Exercise tasks –
[1] Set down the forum thread's wording from "Made me laff" to "like The Iceman.", unchanged.
[2] List every line of the rows containing the string "Uniform", matching case exactly.

Source extract –
start

# Northumberland nutter



## callam_nffc (Jun 22, 2009)

Has anyone else looked that rahul mote geezer and thought he looks like chuck liddell?


----------



## Si-K (Jul 23, 2007)

ha ha yeah, it's the hair!.


----------



## Imy (Jul 20, 2007)

He's the only ginger person in the world who's actually getting attention.

Oh no he di'n't.


----------



## callam_nffc (Jun 22, 2009)

haha thats not fair!

I know loadsa gingers who all used to hang round with the bullies at school LOL


----------



## TroJan Fight Wear (Apr 25, 2010)

The paper said "hes a complete Steroid using freak"

Made me laff when i read it, he is currently sat in a field ! BELLEND!


----------



## Kempo_JuJitsu_Guy (Jun 8, 2009)

Nope, sorry fellah your on your own with that thought that he looks like The Iceman.


----------



## TroJan Fight Wear (Apr 25, 2010)

agreed with kempo! he looks more like chesney off corrie with a pineapple rammed up his ass


----------



## Imy (Jul 20, 2007)

TroJan Fight Wear said:


> agreed with kempo! he looks more like chesney off corrie with a pineapple rammed up his ass


Why would you know the characters off Corrie....? :laugh:


----------



## TroJan Fight Wear (Apr 25, 2010)

I used to the same school as him believe it or not! lol


----------



## TroJan Fight Wear (Apr 25, 2010)

My point!:laugh:


----------



## SteSteez (Jul 21, 2007)

LoL you are probably on my mums database at work or have met my mother if you went to that school Trojan...

Theres one pic of him that resembles Chuck yea....


----------



## TroJan Fight Wear (Apr 25, 2010)

Really!? Whats your mums name?



SteSteez said:


> LoL you are probably on my mums database at work or have met my mother if you went to that school Trojan...
> 
> Theres one pic of him that resembles Chuck yea....


----------



## Si-K (Jul 23, 2007)

Oh oh, here'ss where you find out Trojan is your real dad. :shocked:


----------



## Imy (Jul 20, 2007)

end

Records shown –
start

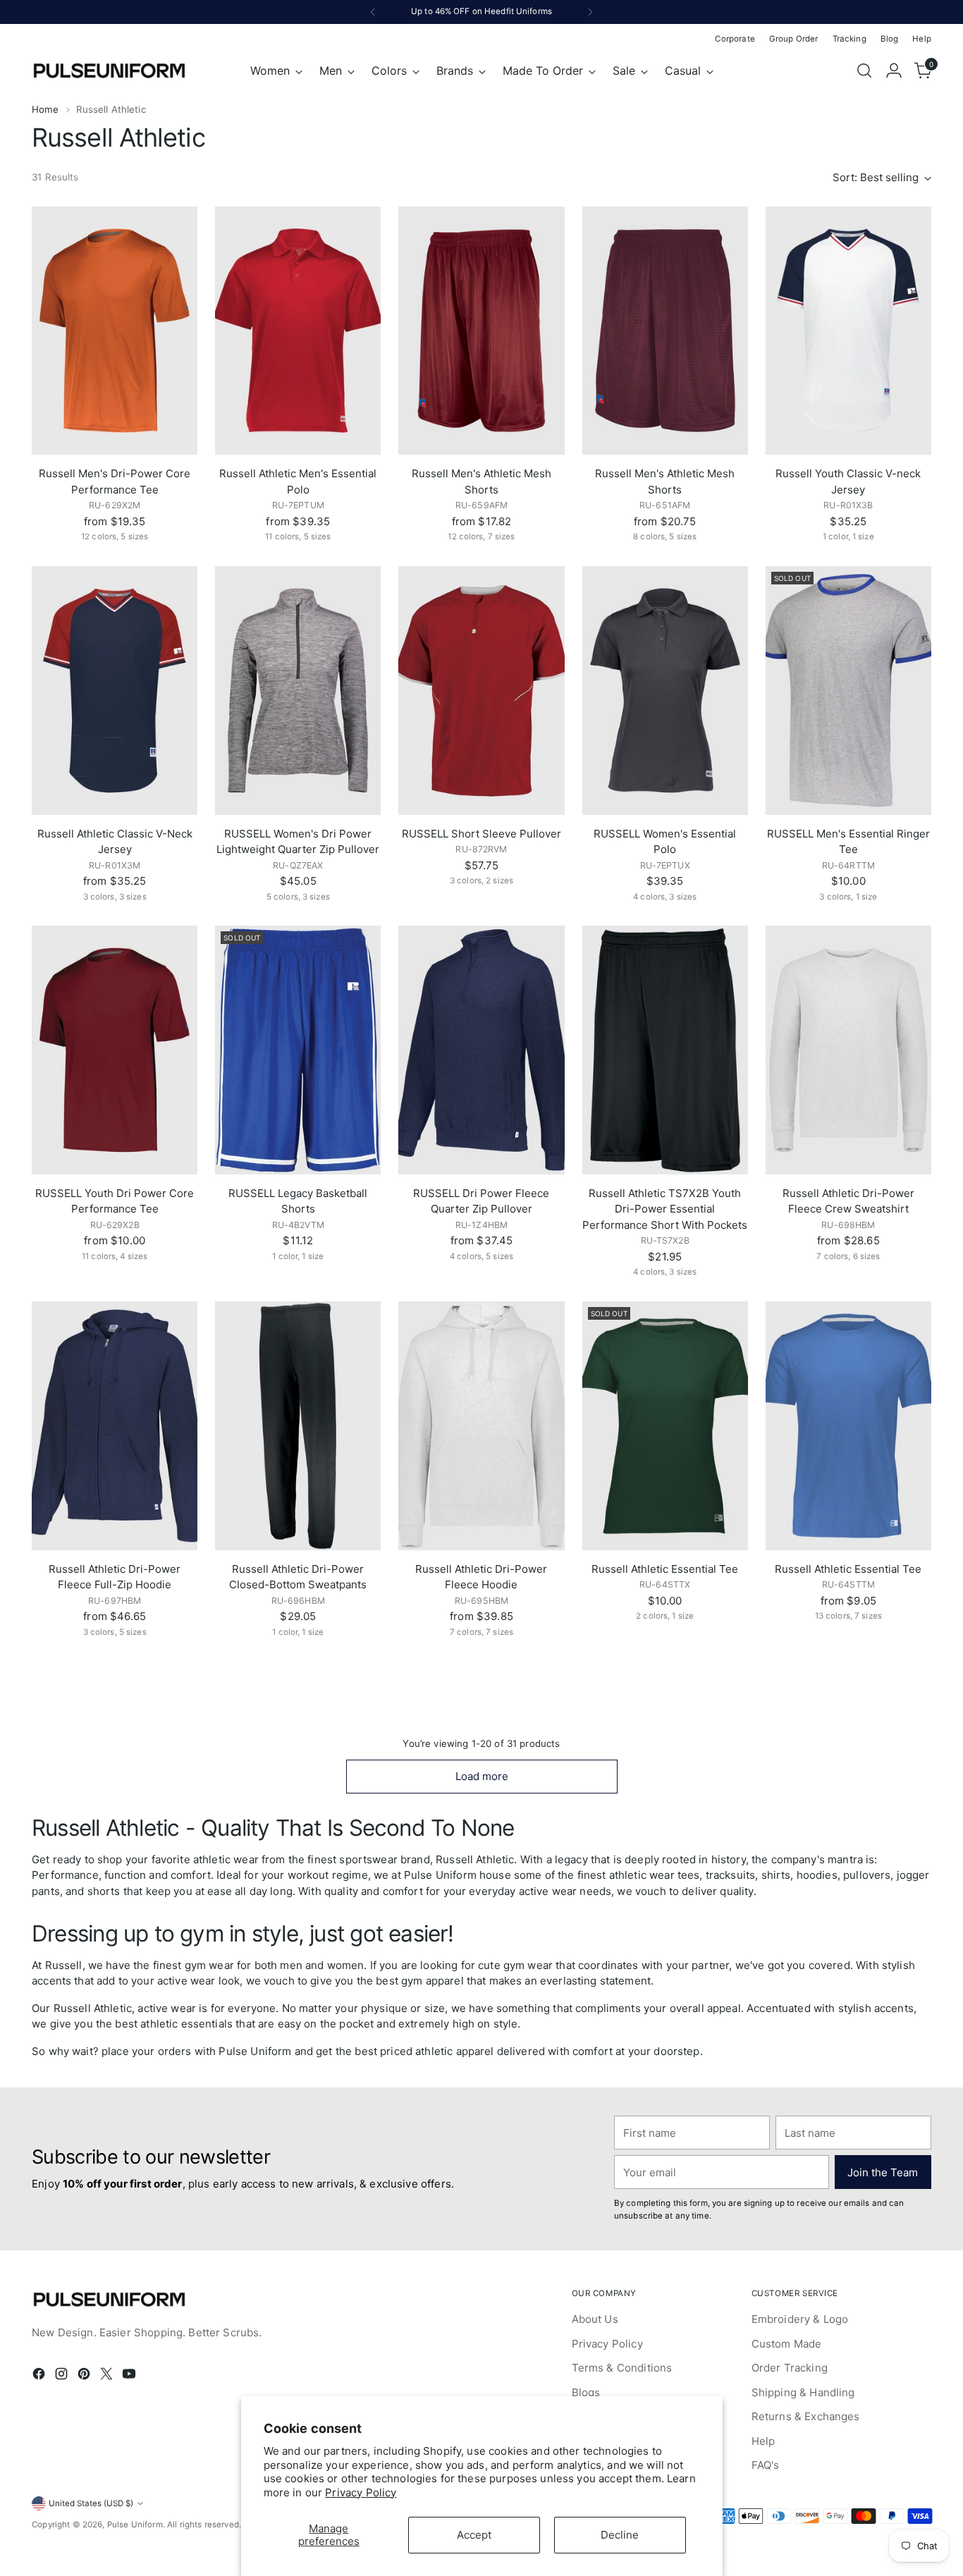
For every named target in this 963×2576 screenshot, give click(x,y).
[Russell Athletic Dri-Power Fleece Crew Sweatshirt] (848, 1050)
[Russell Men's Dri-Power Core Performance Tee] (114, 331)
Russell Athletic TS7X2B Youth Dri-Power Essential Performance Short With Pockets (664, 1209)
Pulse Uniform (135, 2524)
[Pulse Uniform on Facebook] (40, 2376)
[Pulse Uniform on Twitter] (107, 2376)
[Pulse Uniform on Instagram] (62, 2376)
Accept (474, 2534)
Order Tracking (790, 2367)
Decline (620, 2534)
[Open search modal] (864, 70)
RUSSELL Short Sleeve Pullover (481, 833)
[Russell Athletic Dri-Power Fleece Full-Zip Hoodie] (114, 1425)
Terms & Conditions (622, 2367)
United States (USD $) (91, 2503)
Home (45, 109)
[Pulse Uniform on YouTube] (130, 2376)
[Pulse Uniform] (109, 70)
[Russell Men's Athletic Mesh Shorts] (481, 331)
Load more (481, 1776)
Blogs (586, 2392)
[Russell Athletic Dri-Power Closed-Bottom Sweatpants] (298, 1425)
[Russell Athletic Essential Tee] (665, 1425)
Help (763, 2441)
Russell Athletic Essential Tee (664, 1569)
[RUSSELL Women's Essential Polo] (665, 690)
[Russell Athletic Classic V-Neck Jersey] (114, 690)
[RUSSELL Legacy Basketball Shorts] (298, 1050)
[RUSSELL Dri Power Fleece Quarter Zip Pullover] (481, 1050)
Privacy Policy (360, 2492)
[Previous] (372, 12)
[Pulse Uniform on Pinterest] (85, 2376)
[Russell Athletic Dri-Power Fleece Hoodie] (481, 1425)
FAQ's (766, 2465)
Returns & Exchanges (806, 2416)
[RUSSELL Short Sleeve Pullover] (481, 690)
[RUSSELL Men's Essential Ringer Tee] (848, 690)
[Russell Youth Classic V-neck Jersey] (848, 331)
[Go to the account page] (894, 70)
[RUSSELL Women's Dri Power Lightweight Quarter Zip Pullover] (298, 690)
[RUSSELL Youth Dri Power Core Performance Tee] (114, 1050)
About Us (595, 2319)
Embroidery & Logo (800, 2319)
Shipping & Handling (803, 2392)
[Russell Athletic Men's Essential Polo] (298, 331)
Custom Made (787, 2343)
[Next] (590, 12)
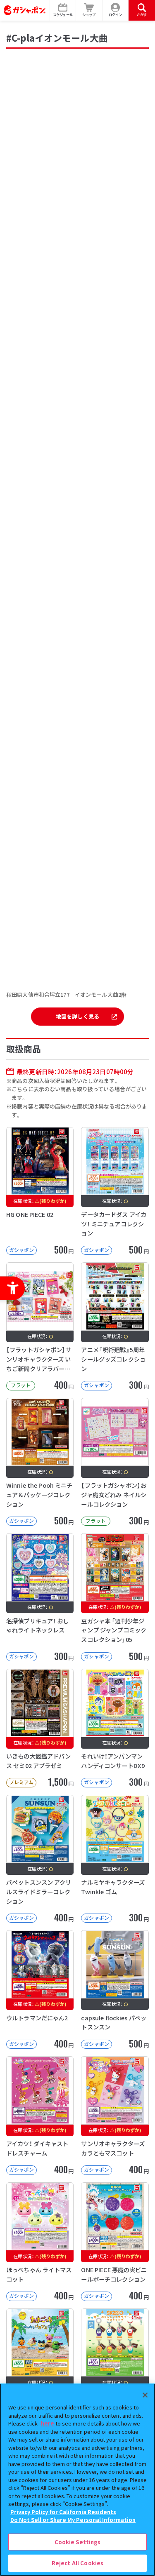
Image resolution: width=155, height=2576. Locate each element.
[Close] (145, 2395)
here (47, 2423)
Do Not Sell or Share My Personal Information (73, 2520)
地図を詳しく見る (77, 1016)
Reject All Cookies (77, 2563)
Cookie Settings (78, 2542)
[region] (77, 2479)
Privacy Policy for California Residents (63, 2512)
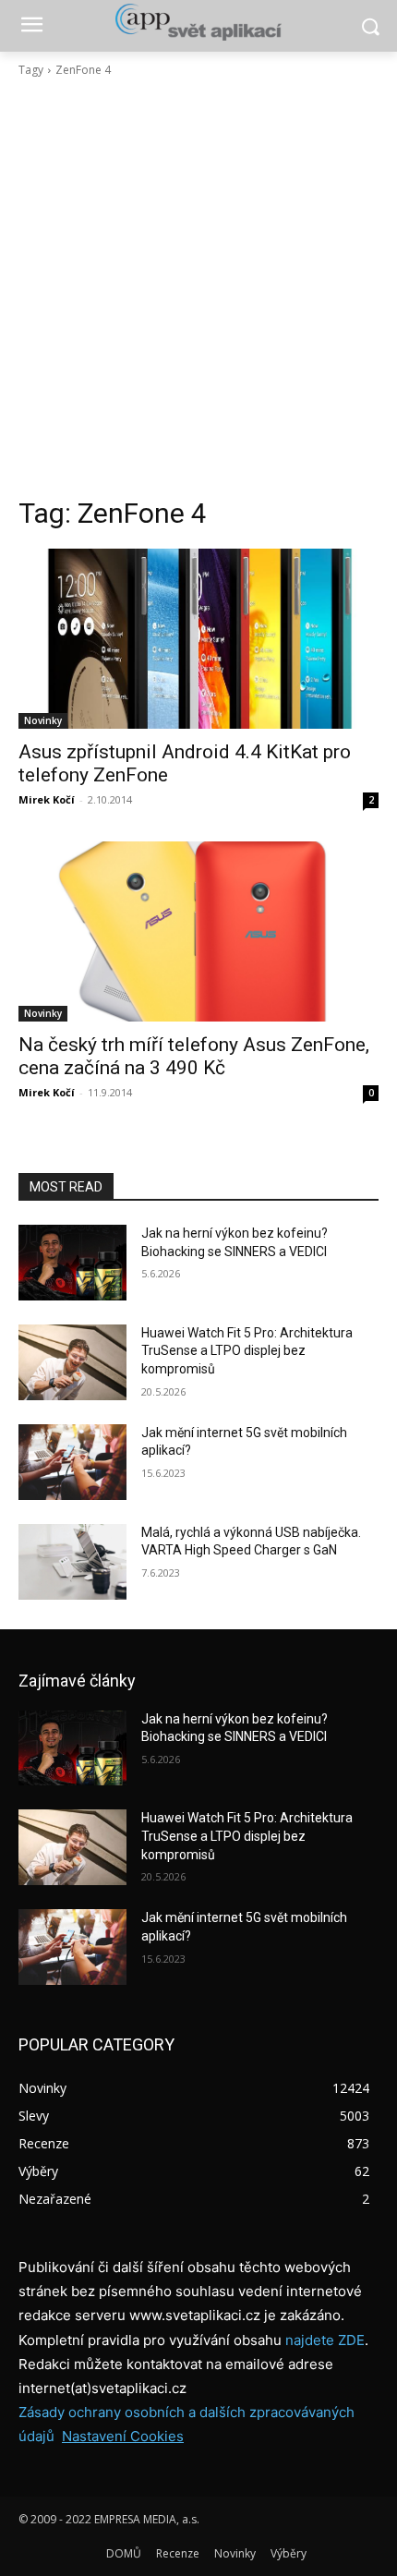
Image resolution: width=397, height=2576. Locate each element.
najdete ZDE (325, 2340)
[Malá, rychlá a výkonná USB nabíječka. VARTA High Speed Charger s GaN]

end

Answers to the exercise –
[1]
Made me laff when i read it, he is currently sat in a field ! BELLEND!


----------



## Kempo_JuJitsu_Guy (Jun 8, 2009)

Nope, sorry fellah your on your own with that thought that he looks like The Iceman.

[2]
Pulse Uniform (135, 2524)
[Pulse Uniform on Facebook] (40, 2376)
[Pulse Uniform on Twitter] (107, 2376)
[Pulse Uniform on Instagram] (62, 2376)
[Pulse Uniform on YouTube] (130, 2376)
[Pulse Uniform] (109, 70)
[Pulse Uniform on Pinterest] (85, 2376)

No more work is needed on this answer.